■ RECORDS PROVIDED:
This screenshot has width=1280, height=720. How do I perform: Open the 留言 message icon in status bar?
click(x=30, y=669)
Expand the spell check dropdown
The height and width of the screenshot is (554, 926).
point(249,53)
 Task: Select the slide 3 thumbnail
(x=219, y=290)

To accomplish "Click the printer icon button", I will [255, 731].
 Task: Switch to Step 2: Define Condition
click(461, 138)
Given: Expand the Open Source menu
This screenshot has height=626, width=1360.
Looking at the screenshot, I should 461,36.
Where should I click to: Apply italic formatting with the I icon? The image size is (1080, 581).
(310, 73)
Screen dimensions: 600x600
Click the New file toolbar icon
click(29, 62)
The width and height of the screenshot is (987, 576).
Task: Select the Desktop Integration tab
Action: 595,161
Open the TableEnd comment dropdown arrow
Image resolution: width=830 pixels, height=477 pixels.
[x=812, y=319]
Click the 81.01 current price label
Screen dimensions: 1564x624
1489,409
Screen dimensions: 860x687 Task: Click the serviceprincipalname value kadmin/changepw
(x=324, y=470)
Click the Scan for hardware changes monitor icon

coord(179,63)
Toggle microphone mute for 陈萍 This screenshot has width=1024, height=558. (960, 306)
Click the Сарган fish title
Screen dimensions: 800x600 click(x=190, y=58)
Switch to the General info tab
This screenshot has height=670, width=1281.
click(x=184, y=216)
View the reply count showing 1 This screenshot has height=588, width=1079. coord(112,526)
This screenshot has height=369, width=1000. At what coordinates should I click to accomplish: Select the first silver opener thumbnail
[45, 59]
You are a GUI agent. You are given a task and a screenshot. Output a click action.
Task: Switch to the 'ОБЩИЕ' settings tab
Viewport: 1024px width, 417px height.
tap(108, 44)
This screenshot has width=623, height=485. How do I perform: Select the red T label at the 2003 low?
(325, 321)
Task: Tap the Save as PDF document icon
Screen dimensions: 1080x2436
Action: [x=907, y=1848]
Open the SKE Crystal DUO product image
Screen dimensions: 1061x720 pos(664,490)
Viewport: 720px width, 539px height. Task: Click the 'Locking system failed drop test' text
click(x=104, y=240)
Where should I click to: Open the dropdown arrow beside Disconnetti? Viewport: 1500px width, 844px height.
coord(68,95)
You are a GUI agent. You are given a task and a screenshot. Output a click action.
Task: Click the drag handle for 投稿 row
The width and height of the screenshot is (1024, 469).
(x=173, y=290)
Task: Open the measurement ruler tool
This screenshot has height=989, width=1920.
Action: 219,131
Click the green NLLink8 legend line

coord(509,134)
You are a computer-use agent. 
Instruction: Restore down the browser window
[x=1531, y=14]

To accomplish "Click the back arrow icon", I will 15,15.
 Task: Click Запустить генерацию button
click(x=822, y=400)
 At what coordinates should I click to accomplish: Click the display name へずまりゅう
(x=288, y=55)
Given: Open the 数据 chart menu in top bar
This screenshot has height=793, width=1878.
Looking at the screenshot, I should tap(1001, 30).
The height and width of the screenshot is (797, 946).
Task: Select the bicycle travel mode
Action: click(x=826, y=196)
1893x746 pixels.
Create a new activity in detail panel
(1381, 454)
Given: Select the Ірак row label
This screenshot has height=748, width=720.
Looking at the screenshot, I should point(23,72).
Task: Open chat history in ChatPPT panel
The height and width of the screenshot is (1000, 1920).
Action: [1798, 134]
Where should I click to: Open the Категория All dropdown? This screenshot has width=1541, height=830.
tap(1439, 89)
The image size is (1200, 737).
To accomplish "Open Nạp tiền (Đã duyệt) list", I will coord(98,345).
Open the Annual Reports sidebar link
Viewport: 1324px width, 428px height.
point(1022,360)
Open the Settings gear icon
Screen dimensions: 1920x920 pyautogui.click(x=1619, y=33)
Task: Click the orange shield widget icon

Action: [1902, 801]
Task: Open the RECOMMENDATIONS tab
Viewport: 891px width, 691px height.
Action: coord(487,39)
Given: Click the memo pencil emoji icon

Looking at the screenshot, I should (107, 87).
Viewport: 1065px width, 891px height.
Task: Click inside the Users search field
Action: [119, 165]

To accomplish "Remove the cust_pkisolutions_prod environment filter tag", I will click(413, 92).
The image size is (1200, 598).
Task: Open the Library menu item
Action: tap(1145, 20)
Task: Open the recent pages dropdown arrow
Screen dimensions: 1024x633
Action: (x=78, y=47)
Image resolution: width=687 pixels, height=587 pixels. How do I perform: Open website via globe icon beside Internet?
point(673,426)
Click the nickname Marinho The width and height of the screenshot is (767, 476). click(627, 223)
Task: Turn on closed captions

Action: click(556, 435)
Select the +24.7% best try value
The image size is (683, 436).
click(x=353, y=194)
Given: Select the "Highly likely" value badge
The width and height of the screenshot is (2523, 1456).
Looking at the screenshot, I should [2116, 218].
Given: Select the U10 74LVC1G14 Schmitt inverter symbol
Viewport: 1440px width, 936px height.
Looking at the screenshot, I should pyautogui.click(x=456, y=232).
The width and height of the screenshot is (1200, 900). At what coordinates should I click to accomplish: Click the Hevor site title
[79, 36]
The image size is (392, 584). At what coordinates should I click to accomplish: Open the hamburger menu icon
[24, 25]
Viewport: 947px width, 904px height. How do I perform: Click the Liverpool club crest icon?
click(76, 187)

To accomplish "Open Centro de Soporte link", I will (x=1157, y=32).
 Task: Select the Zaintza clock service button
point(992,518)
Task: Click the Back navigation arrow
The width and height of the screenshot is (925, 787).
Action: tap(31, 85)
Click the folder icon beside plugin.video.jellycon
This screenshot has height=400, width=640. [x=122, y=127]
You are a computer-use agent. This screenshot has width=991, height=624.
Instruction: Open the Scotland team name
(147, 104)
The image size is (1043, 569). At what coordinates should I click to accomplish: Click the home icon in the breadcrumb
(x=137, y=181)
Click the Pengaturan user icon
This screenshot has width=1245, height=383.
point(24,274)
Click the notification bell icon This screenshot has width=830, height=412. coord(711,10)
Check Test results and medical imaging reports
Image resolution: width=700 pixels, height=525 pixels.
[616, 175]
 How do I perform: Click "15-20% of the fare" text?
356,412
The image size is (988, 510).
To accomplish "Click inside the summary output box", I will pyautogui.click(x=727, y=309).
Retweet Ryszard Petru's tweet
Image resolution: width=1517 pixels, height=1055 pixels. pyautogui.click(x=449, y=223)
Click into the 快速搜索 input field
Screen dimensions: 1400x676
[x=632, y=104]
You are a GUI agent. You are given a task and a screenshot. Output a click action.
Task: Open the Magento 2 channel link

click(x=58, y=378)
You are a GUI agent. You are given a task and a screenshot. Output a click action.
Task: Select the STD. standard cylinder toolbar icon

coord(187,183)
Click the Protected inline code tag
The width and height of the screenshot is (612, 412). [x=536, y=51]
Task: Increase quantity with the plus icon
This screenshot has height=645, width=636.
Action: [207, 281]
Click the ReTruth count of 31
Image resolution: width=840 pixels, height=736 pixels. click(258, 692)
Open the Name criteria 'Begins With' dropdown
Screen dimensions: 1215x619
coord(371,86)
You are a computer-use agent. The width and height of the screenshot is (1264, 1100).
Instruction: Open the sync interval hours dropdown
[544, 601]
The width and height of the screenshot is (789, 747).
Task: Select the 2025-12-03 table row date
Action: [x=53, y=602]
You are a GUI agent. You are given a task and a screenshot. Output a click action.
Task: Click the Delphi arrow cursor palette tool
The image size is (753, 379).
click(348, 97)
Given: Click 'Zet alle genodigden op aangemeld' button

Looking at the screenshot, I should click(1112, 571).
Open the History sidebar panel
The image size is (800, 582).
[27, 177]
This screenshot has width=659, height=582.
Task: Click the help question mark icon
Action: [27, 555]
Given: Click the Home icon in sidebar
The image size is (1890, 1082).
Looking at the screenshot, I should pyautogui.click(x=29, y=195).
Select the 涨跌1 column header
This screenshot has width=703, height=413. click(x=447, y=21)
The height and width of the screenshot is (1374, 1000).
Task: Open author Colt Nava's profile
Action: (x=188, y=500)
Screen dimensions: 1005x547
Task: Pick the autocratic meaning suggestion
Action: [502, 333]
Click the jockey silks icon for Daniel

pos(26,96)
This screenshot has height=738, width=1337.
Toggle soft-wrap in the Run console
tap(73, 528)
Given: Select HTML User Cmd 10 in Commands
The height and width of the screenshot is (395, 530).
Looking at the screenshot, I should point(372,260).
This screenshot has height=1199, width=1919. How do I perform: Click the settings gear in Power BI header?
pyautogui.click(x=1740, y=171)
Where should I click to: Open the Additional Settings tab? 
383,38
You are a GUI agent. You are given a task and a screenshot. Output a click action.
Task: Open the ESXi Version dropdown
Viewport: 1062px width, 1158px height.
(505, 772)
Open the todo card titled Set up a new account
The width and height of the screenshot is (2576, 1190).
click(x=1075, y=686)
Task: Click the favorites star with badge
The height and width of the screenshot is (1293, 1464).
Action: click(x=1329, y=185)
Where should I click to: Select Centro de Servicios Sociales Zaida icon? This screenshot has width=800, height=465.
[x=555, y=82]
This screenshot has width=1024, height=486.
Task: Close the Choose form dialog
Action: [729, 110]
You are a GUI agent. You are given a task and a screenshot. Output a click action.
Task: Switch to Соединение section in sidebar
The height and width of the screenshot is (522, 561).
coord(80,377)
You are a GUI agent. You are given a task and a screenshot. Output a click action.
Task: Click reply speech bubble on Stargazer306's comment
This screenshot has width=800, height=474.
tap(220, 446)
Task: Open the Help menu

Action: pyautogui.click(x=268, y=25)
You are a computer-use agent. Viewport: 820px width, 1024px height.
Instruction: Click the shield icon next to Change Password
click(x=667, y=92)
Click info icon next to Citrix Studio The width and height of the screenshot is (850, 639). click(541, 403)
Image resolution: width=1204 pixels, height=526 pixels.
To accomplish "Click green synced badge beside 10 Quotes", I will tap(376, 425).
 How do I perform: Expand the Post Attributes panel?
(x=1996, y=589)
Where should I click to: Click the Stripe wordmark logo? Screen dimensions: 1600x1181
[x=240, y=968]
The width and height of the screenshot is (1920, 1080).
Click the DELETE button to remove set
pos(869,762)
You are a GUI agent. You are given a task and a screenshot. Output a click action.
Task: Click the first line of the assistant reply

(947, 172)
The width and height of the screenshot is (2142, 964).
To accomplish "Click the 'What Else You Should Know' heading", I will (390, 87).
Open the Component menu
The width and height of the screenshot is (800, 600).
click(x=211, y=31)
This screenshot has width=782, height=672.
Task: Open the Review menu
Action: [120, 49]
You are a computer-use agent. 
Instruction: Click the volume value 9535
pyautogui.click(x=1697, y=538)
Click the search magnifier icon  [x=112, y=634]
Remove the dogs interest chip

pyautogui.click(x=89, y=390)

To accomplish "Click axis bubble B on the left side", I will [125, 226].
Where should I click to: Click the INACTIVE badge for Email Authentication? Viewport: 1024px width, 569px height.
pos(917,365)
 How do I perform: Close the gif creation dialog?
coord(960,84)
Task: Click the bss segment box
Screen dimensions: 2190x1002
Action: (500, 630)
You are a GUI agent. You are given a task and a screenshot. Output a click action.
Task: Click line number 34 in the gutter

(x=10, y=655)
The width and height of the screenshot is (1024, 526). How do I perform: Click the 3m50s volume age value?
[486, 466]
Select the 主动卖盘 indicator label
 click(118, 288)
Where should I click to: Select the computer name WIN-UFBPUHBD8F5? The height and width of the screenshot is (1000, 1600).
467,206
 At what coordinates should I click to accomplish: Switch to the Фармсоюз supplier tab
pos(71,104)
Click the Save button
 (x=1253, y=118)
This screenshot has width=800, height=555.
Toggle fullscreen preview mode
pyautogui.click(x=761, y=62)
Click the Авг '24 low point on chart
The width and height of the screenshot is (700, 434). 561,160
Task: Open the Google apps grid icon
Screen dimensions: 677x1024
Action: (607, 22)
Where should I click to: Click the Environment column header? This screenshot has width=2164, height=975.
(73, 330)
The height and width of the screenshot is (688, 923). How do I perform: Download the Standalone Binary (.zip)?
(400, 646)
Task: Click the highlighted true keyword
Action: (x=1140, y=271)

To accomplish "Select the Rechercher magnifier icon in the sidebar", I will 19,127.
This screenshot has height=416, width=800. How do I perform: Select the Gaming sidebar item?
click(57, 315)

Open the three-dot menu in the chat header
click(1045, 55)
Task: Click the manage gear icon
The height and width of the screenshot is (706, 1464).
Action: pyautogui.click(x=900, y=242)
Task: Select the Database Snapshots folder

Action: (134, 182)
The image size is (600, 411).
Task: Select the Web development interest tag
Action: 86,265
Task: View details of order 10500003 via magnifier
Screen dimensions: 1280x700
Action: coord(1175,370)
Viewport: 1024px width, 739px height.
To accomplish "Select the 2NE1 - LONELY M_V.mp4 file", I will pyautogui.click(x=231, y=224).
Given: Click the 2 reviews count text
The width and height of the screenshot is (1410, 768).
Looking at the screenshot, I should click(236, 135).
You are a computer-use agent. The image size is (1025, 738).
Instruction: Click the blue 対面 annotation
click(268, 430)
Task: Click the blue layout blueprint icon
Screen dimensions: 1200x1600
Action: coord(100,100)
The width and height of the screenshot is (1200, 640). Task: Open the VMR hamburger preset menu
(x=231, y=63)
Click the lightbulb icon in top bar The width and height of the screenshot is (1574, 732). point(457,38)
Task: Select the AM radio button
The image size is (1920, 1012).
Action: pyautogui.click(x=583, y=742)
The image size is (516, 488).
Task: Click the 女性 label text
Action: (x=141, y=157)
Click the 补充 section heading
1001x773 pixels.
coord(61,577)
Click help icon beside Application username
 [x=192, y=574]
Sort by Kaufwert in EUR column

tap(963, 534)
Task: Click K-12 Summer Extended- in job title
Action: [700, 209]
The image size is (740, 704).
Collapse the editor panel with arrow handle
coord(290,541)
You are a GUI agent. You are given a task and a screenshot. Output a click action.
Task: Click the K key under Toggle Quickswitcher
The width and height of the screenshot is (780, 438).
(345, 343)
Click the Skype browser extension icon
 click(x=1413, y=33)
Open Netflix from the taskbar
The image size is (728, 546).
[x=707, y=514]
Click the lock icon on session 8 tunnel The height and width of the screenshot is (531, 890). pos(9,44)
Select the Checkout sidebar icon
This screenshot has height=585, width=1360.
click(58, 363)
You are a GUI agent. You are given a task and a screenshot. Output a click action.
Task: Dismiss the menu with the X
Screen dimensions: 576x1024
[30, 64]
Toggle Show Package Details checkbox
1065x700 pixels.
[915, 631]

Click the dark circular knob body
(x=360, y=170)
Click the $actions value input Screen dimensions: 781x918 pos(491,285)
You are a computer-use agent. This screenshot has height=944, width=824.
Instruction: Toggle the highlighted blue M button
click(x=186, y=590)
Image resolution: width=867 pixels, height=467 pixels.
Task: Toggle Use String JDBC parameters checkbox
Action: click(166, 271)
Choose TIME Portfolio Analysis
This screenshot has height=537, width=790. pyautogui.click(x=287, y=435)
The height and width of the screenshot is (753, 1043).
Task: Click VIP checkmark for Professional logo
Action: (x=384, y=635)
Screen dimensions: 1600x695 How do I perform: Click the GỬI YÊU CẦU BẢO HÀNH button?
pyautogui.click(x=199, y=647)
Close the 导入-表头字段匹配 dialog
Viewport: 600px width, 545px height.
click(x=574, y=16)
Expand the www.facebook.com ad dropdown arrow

■ GOAL OF THE EXERCISE: When a line in the data above contains the string "magnifier", copy that line.

■ YOUR SOLUTION:
Click the search magnifier icon  [x=112, y=634]
To accomplish "Select the Rechercher magnifier icon in the sidebar", I will 19,127.
Task: View details of order 10500003 via magnifier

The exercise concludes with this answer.